Wednesday, September 28, 2016

The Little Things

Over the summer, I read this really excellent article about how awesome chapbooks are. It's called "Small Is Beautiful: The Importance of Chapbooks," by Michael Young, and it was published over at The The Poetry back in May.

It's been a long time since I read an article that I connected with so well. Chapbooks ARE beautiful, and they are something that not everyone understands. 

In poetry, the goal is often to see a full-length collection published. Officially speaking, "full-length" is anything over 48 pages, and you'll usually see them in the 80-100 page range. Some, but not all, publishers require--or at least hope--that a chunk of the individual pieces have already been published elsewhere, as in literary journals, in a sort of vetting process. Assuming one poem per page, that's a huge, time-consuming undertaking. 

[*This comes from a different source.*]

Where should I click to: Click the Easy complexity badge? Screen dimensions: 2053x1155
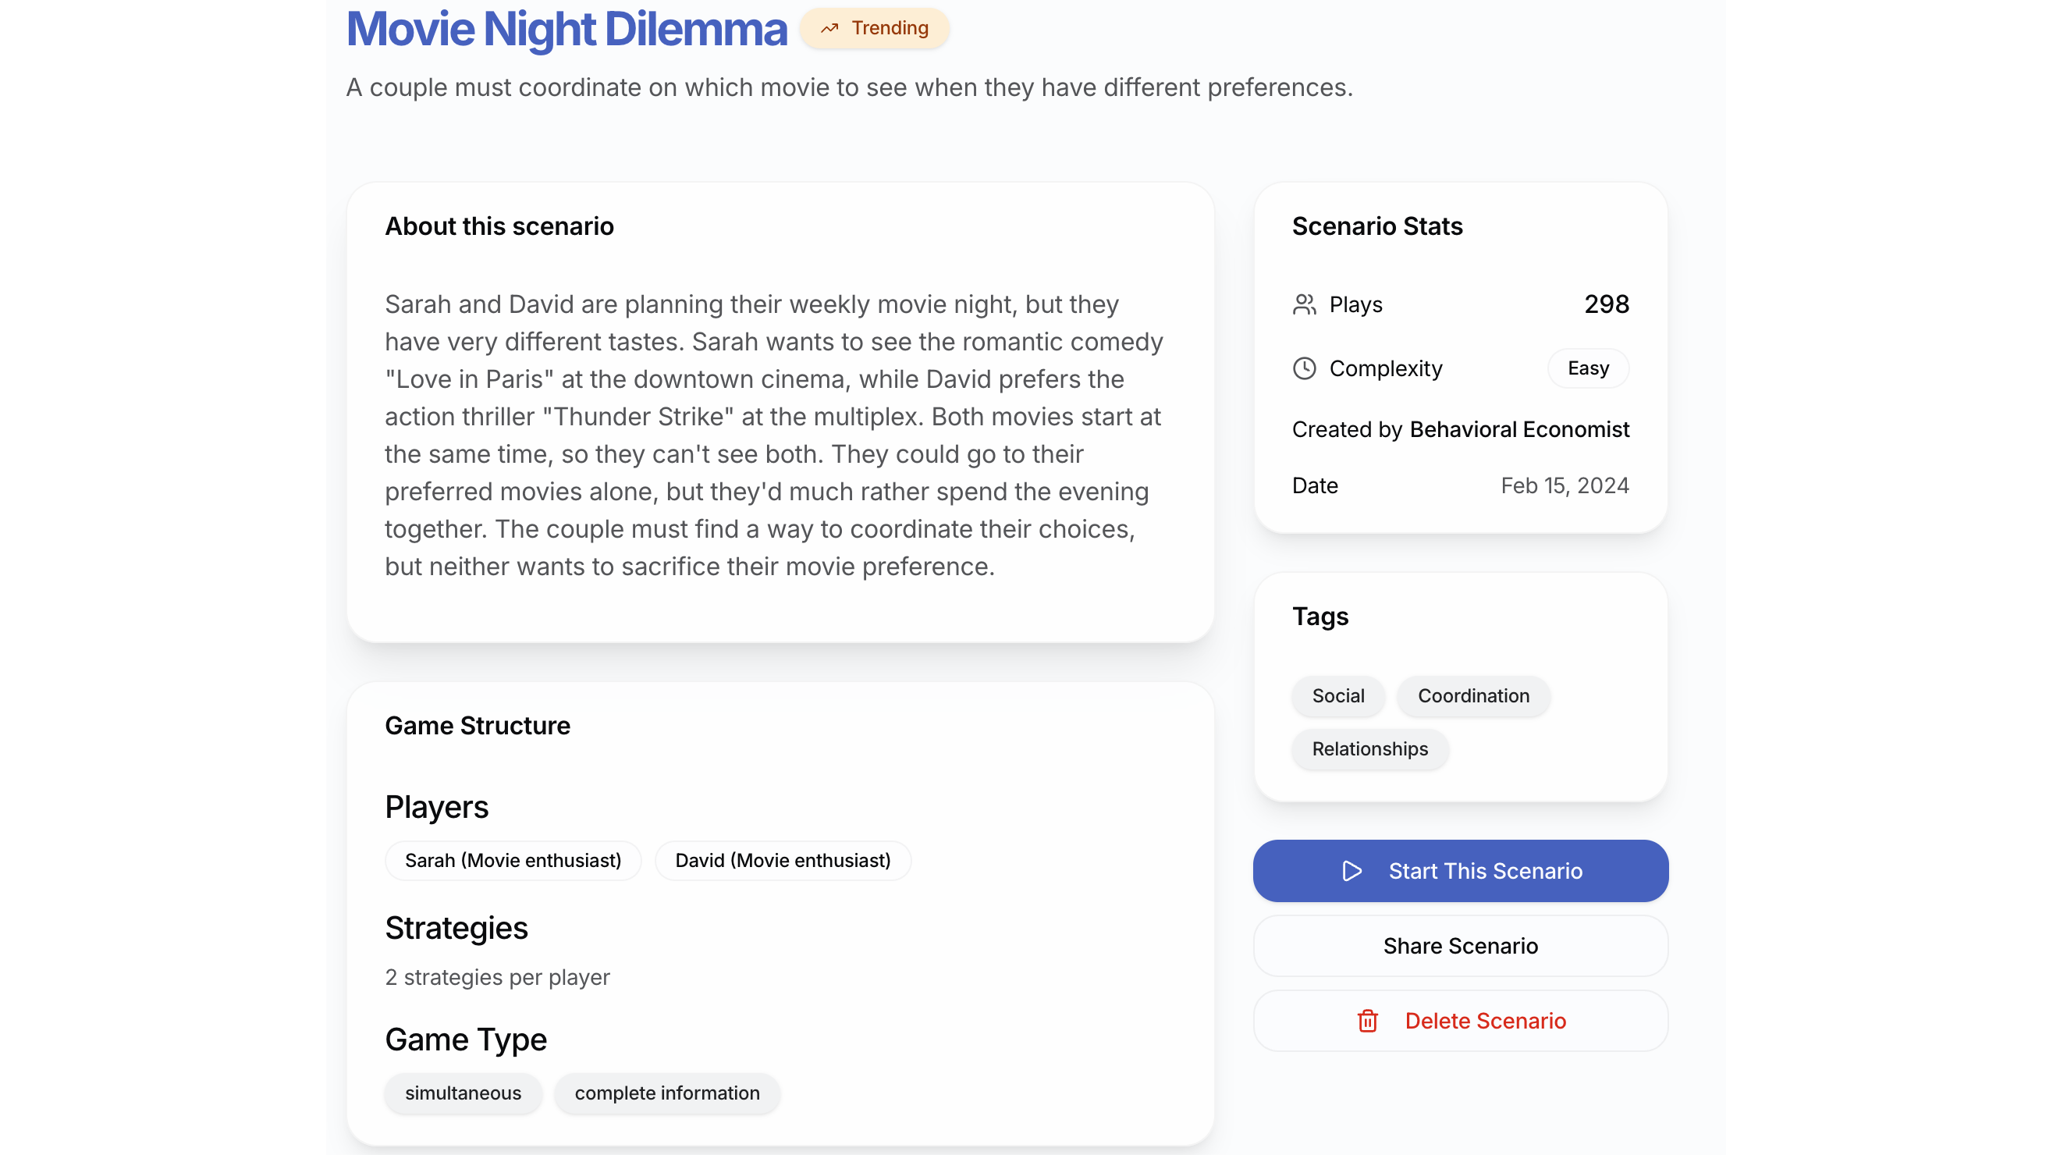click(1588, 368)
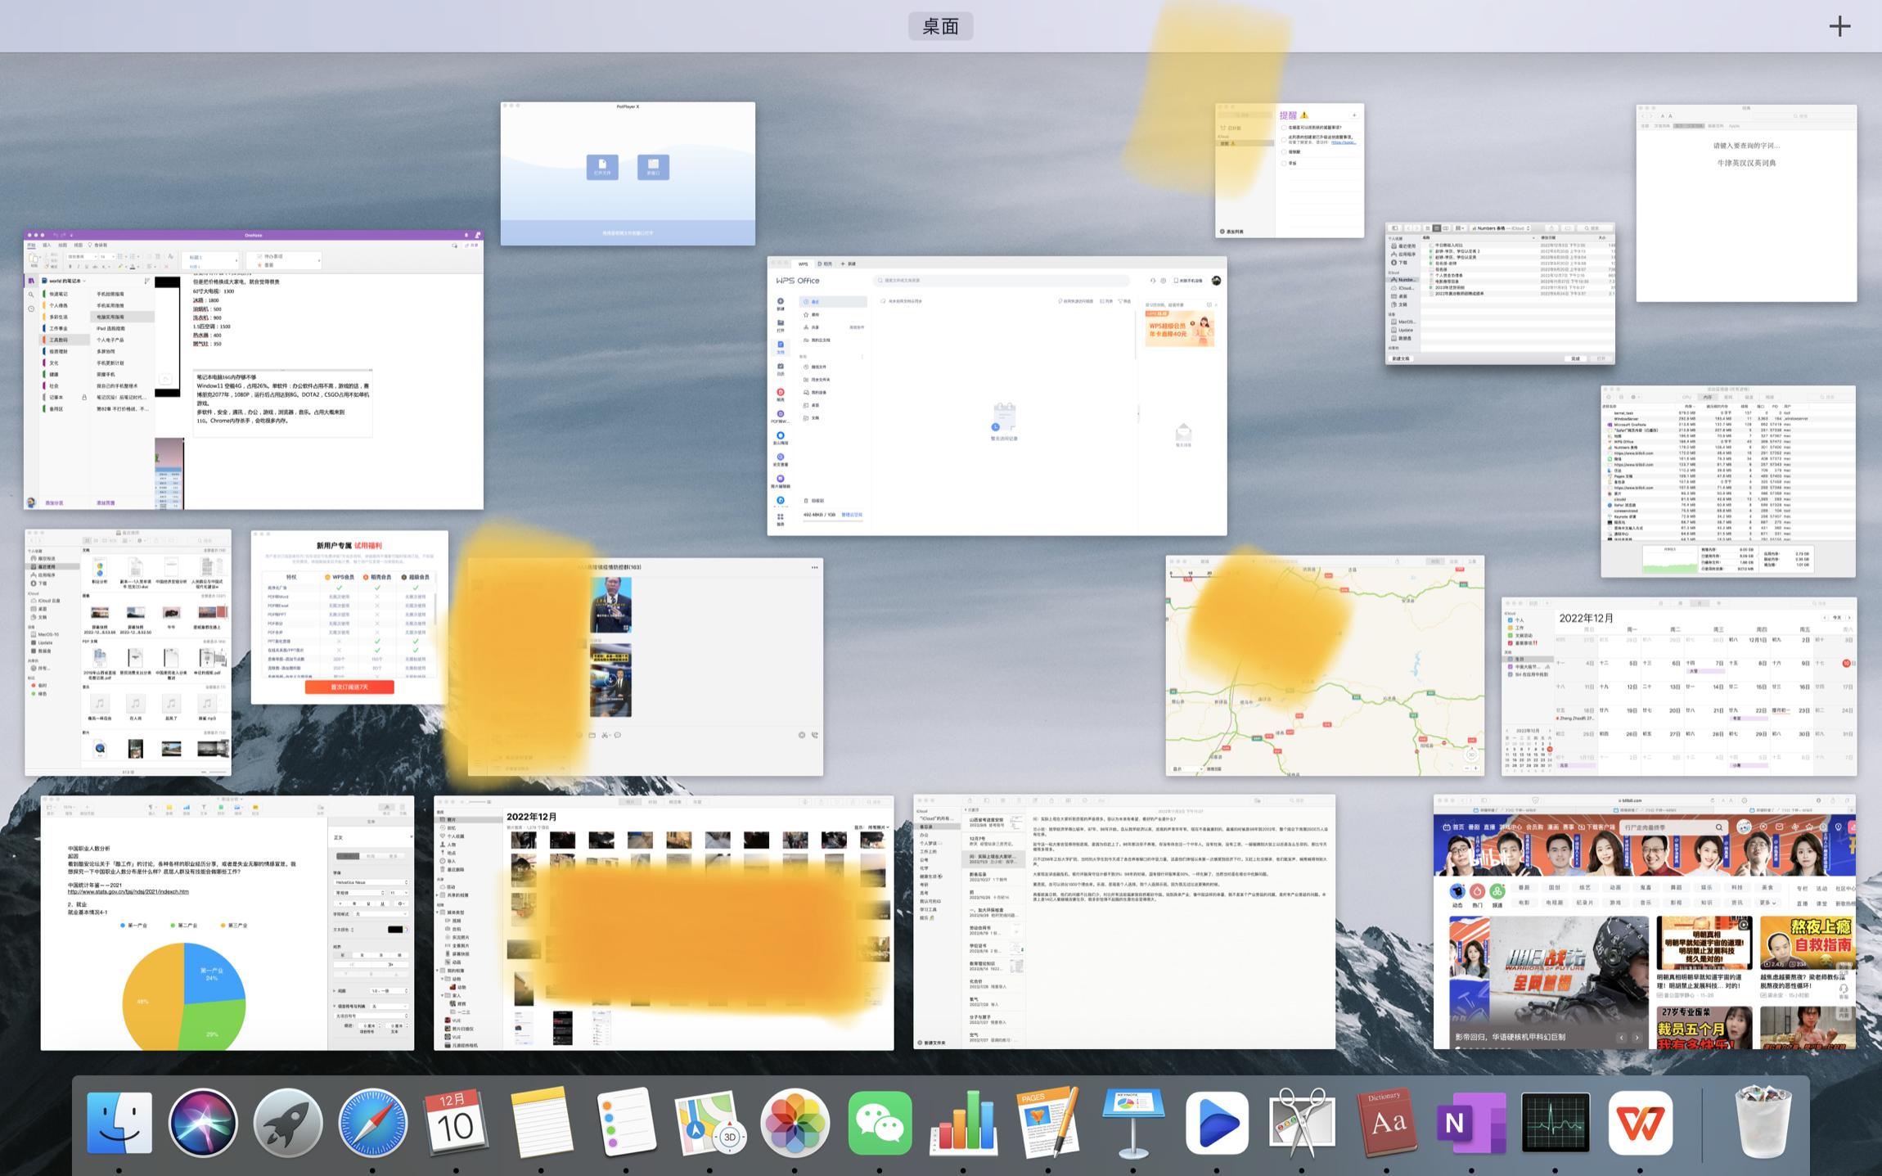Image resolution: width=1882 pixels, height=1176 pixels.
Task: Click the red WPS Office Dock icon
Action: [1640, 1123]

But the full-length collection is not always the best route to take, as Young rightly points out. He name-drops William Blake, whose most famous works, Songs of Innocence and Songs of Experience, were both well within the chapbook range. This is a form that essentially allowed Blake to curate a streamlined poetic experience, with no concern about extraneous poems that might weaken his narrative arc (and make no mistake: narrative arcs are entirely possible to create in poetry collections). 

That is what draws me to the chapbook form. My first book, Miles, was a chapbook, and I remember spending endless hours paring down the pages, rearranging the works, and agonizing over any little thing that felt out of place. Having been 22 at the time, I was, of course, not particularly awesome as a writer, but even so, I feel good about what I was able to produce, and I am glad that I was limited to so few pages. And even now, I recognize that my poetry is stronger when the opportunity to ramble is removed from the equation.

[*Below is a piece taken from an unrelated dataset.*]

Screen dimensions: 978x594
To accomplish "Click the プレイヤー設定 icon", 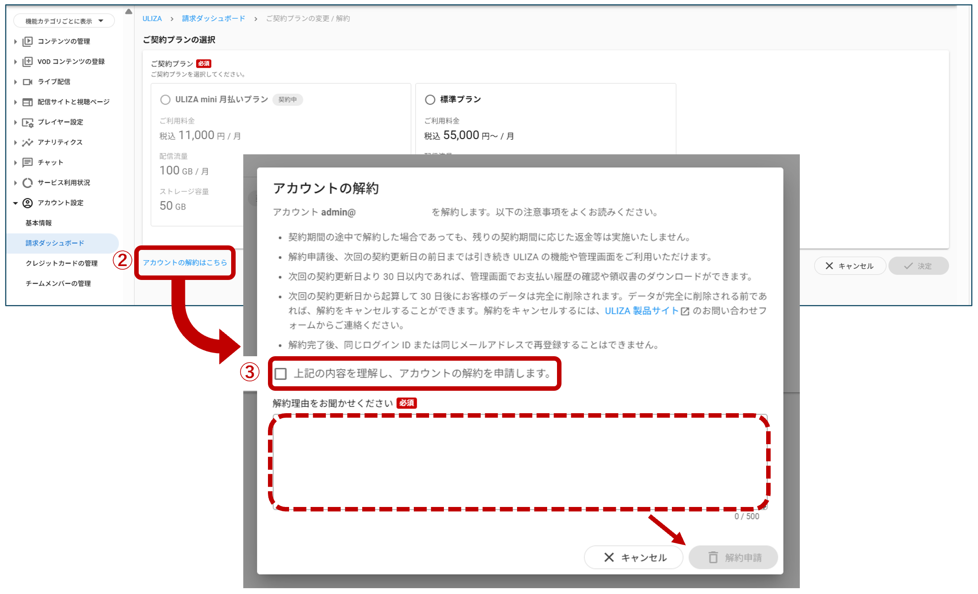I will (x=27, y=122).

So I would encourage you all to check out chapbooks, either as a reader or as a writer. You may find that they leave you with a stronger sense of who someone is as a poet, or that they give you the freedom to be precise with your own work. 


Wednesday, September 21, 2016

In My Room

In a previous life, I had an office that I loved. It was big and had incredible textured wallpaper. There was a conference table where I could spread my work out, and a desk in the corner when I was feeling anxious. It was quiet there.

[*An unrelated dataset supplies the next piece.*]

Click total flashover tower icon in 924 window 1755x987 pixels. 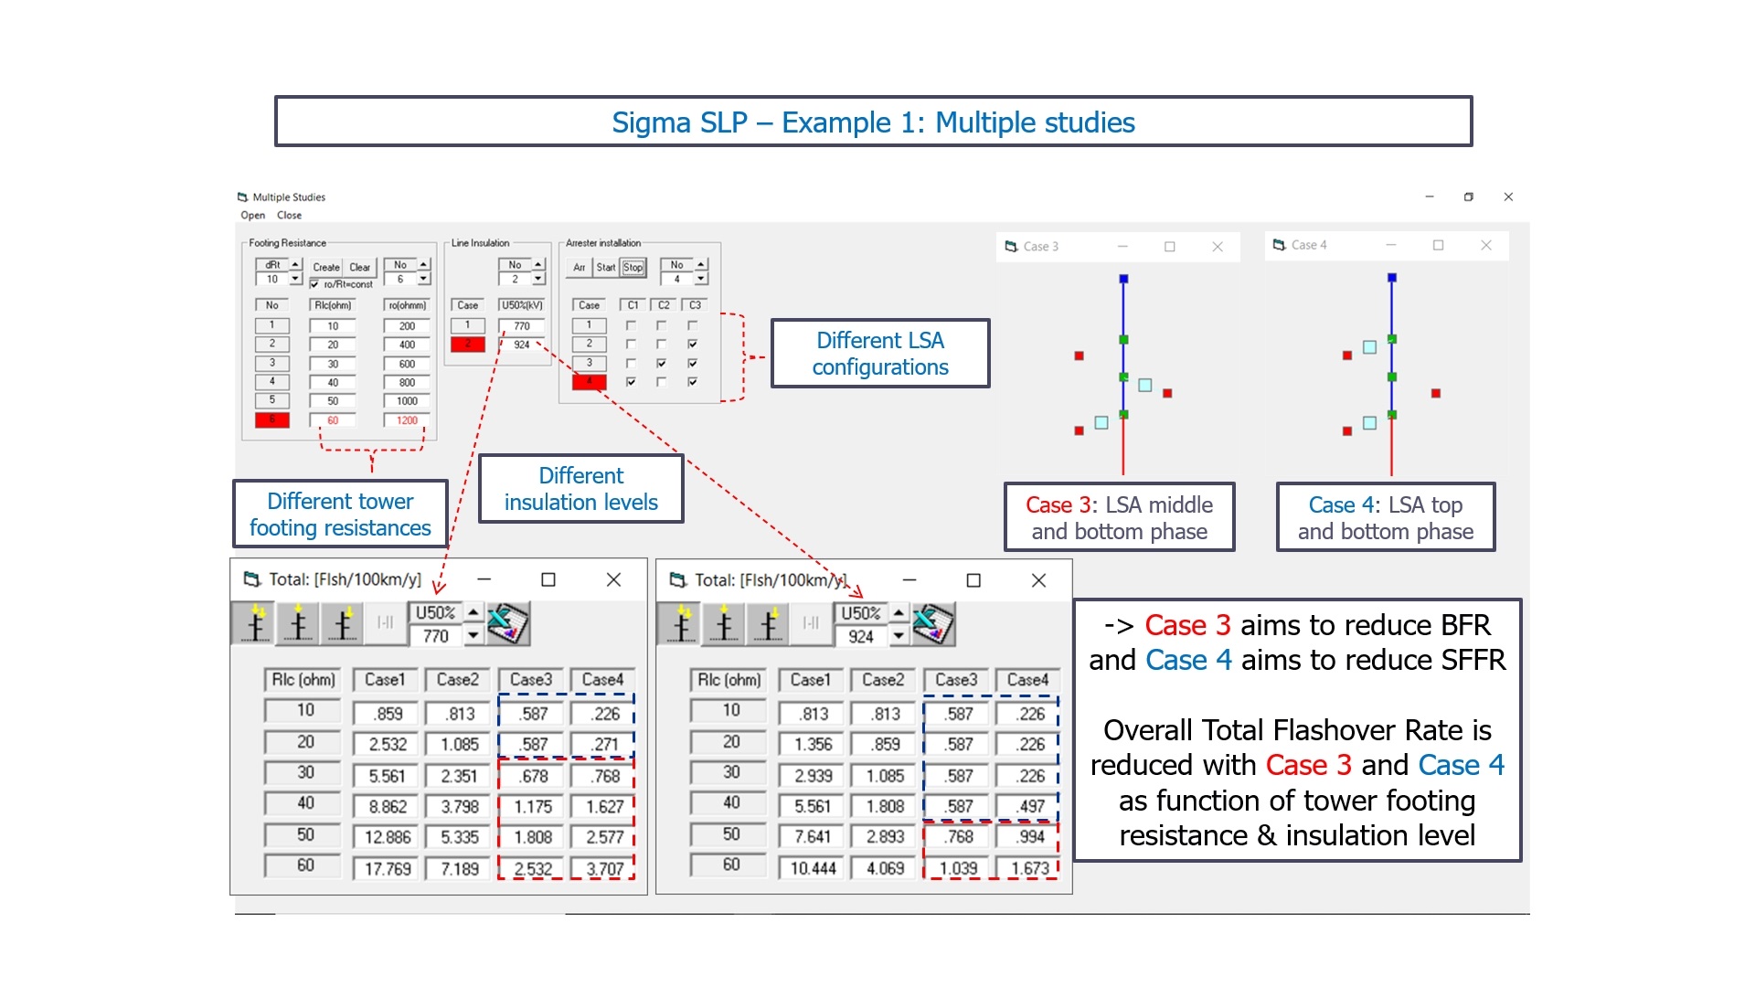681,624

Now, I still have an office, but it's much different: smaller, and meant for other uses than the one before.

From time to time, I have dreams about the office I lost. Every time, someone is trying take over that space, and watching that happen breaks my heart. Then I wake up, and I sigh. This should be out of my system after more than two years. Yet it remains.

The new one is good, though. It's easier to maintain, less likely to attract attention, and personalized in a way the other wasn't. Instead of wallpaper, I have putty-painted drywall. Instead of carpet, I have a rug from Target over cold tile. I also have Star Wars posters and board games, and a Halloween bucket that is only occasionally filled with candy. Crayons and markers abound. I have a drawer of nothing but different types of tape, and another filled with letters a group of us wrote to our future selves, waiting for the day when I'll redistribute them. 

This is an okay place. Truly. But it would be nice if I still had a portrait of Ezra Pound giving me disapproving looks whenever I slacked off. On the other hand, because I'm now on the second floor, no one tries to sneak up to the window to scare me.

You win some. You lose some. 


Wednesday, September 14, 2016

And Just Like That, I've Done It Again


Remember how I just got done talking about how I was going to be much, much better about not taking unintentional hiatuses? Obviously that plan is working out for me, and I in no way failed to blog for the past four weeks.

It wasn't the normal stuff this time--the depression, the anxiety. It was actual work that kept me from blogging, or doing anything much in the way of writing. Things got a little wackadoo in that part of my life, and in the interest of, you know, earning my paycheck or whatever, I decided it would be wise to focus on my job for awhile.

But I'm back, however temporarily. And it's good to see this text box again.